Even though November is well underway, I wanted to share with you a few of the books I have been reading lately. I’ve noticed a trend in my reading toward “lighter” reading right now — both fluff fiction and fluff non-fiction. Do you agree with me that much of the non-fiction published right now is fluff? These journalistic books could be published in installments in a current women’s magazine and feel right at home. I am going to try to stop checking these books out of the library: books on “clean” eating, how exercise helps depression, and books examining the way teenagers are turning into adults: mostly just a waste of time. I end up skimming, reading portions and returning these books without gaining anything of benefit, but having wasted my hard-won reading time.
These three books, while on the lighter side, were worth a review.
What Alice Forgot by Liane Moriarty. Alice wakes up on the floor of the gym, having forgotten the last 10 years of her life including her three children, her best friend, and her divorce. This book was a very quick read for me. I actually couldn’t put it down, and stayed up late two nights in a row just to finish it and get on with work that should have been done. While Alice was discovering that in many ways she had made a mess of her life, I was rejoicing that I do not feel regrets over the past 10 years of my life. So many things we have begun in the last 10 years–homeschool, hiking, running — have brought me such joy and happiness. Thank goodness I don’t need to re-live those years in a “do-over.”
The Year of Learning Dangerously — Adventures in Homeschooling by Quinn Cummings is one of my fluff non-fiction books. This is not a book of homeschooling how to, neither is it a book of one family’s journey in homeschooling. Instead it is a book of a journalist’s experiences traveling and observing different homeschooling occasions and events, mainly while leaving her daughter (in her first year of homeschooling) at home. I guess from the tone of the previous sentence, you realize I did not approve of this mother’s attempt at commercializing her homeschooling attempt. While many may have some sort of prurient interest in a fundamentalist Christian homeschooling convention, or a home school prom, of what benefit is it to disguise oneself, attend the event, and then write about it? I hardly believe it was for her daughter’s benefit that she did this, especially since this family is professed atheist and the daughter is in fourth grade. (I’m wrong. It’s probably for her daughter’s financial benefit.) So, this is one book I am glad I found at the library (rather than buying!)

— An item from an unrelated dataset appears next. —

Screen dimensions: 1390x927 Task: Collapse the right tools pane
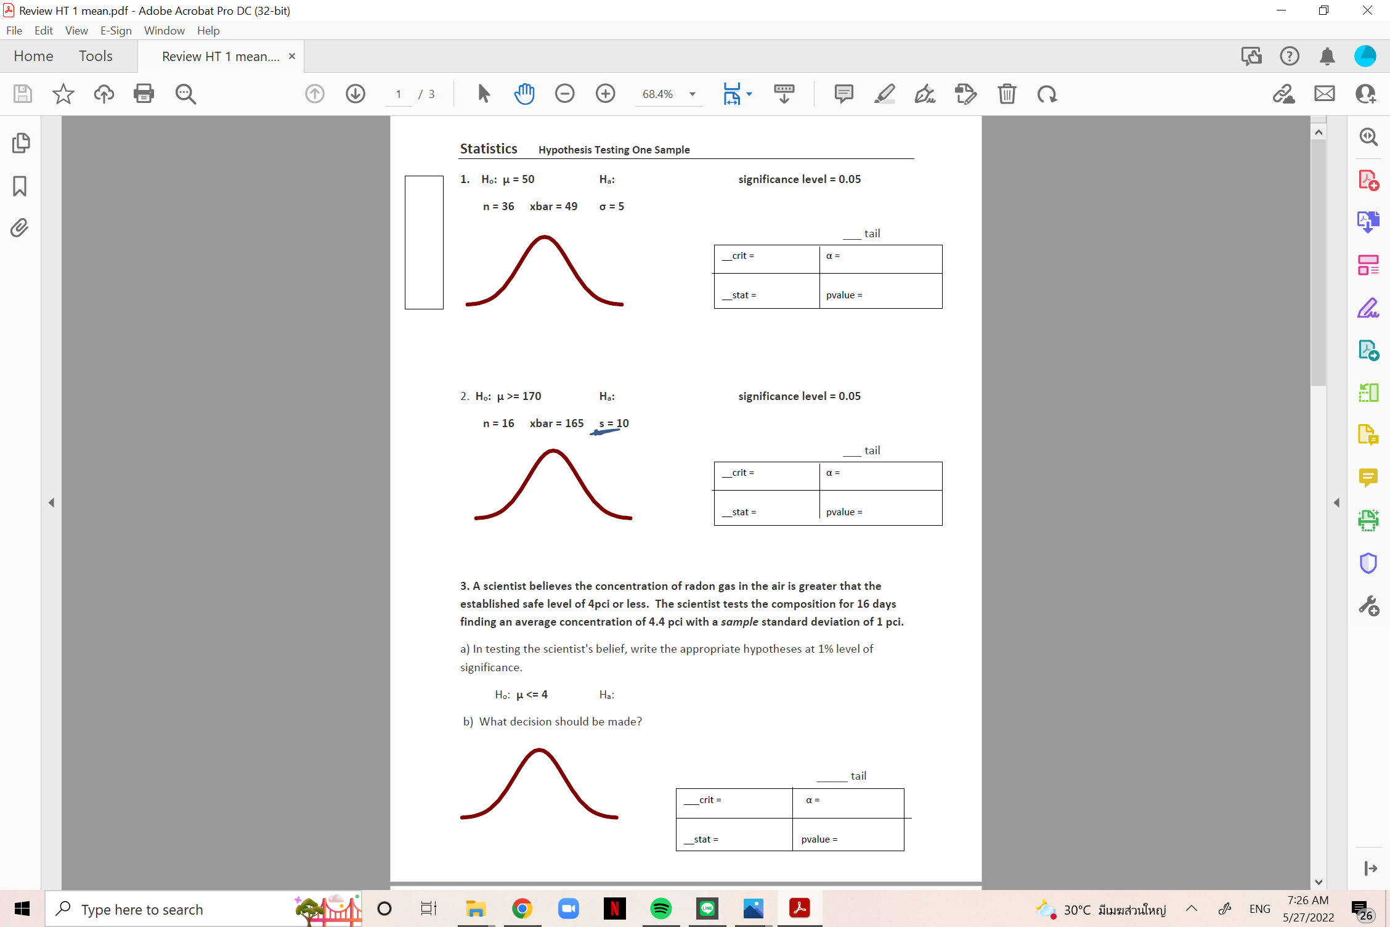(1337, 502)

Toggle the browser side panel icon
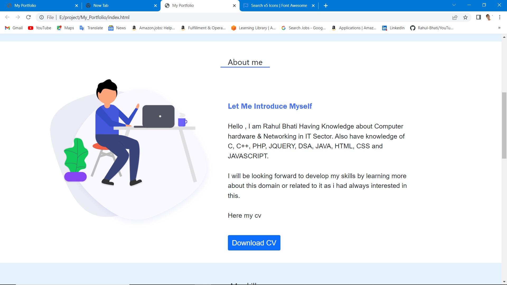(x=478, y=17)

The Fault in Our Stars by John Green feeds my young adult fiction addiction. Not your standard hope-despite-cancer story, this novel follows Hazel Lancaster and Augustus Waters from their meeting at a cancer victim therapy session to the end of their story together. Funny and sad, its themes of quiet heroism — the kind that affects one life, not millions– and endurance were presented in an easy to read story. Eden read and enjoyed this as well.
My November reading list includes more classics, as I try to wean myself from fluff. Although I read for relaxation and enjoyment, I want to read for education as well. Even now, I am halfway through Henry James’ first novel, Ward and Watch. I’ll let you know how it goes soon.